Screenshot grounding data
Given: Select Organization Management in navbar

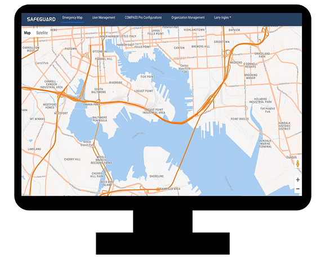Looking at the screenshot, I should pyautogui.click(x=188, y=17).
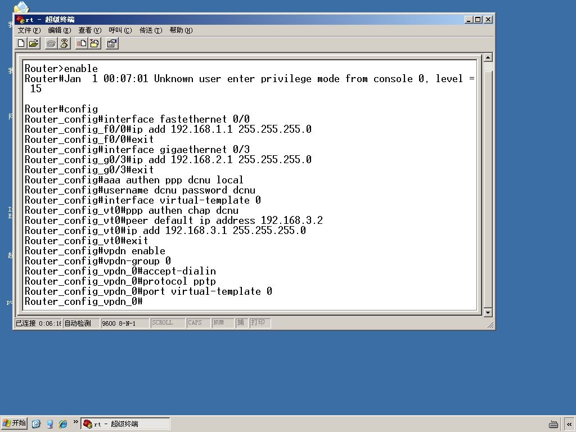Open the 文件 menu
This screenshot has height=432, width=576.
coord(29,30)
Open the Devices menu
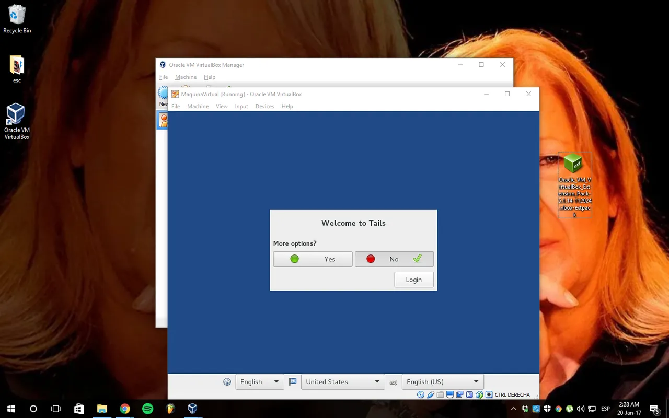 coord(264,106)
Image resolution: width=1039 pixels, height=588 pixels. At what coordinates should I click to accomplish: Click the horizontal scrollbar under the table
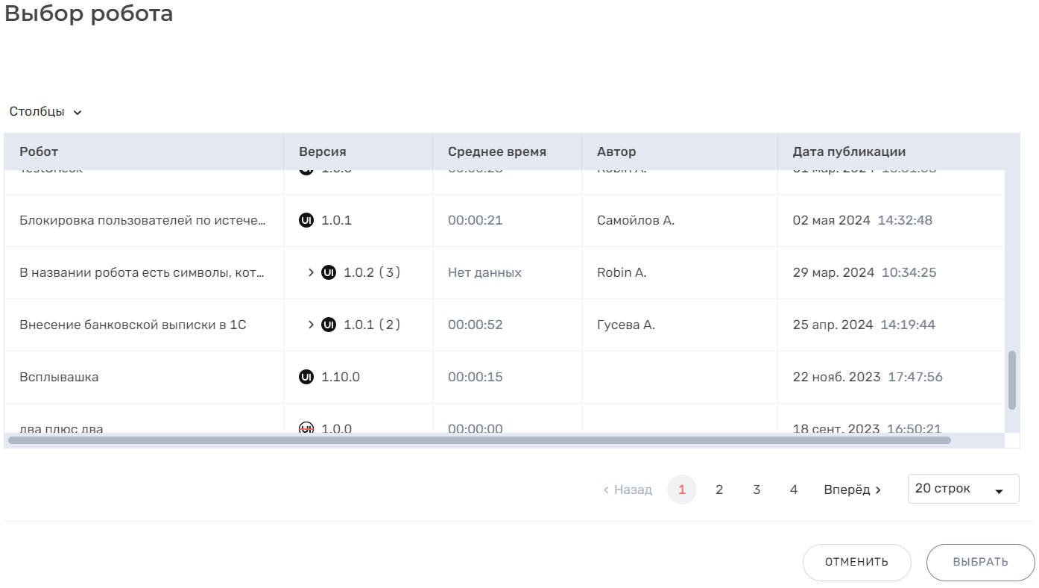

_How to complete this task_:
An exact copy of the entries above is needed, with the pictures removed.

_Output for this exercise_:
Given: Select Organization Management in navbar

Looking at the screenshot, I should pyautogui.click(x=188, y=17).
Open the 文件 menu
This screenshot has height=432, width=576.
coord(29,30)
Open the Devices menu
 coord(264,106)
Image resolution: width=1039 pixels, height=588 pixels. At what coordinates should I click to accomplish: Click the horizontal scrollbar under the table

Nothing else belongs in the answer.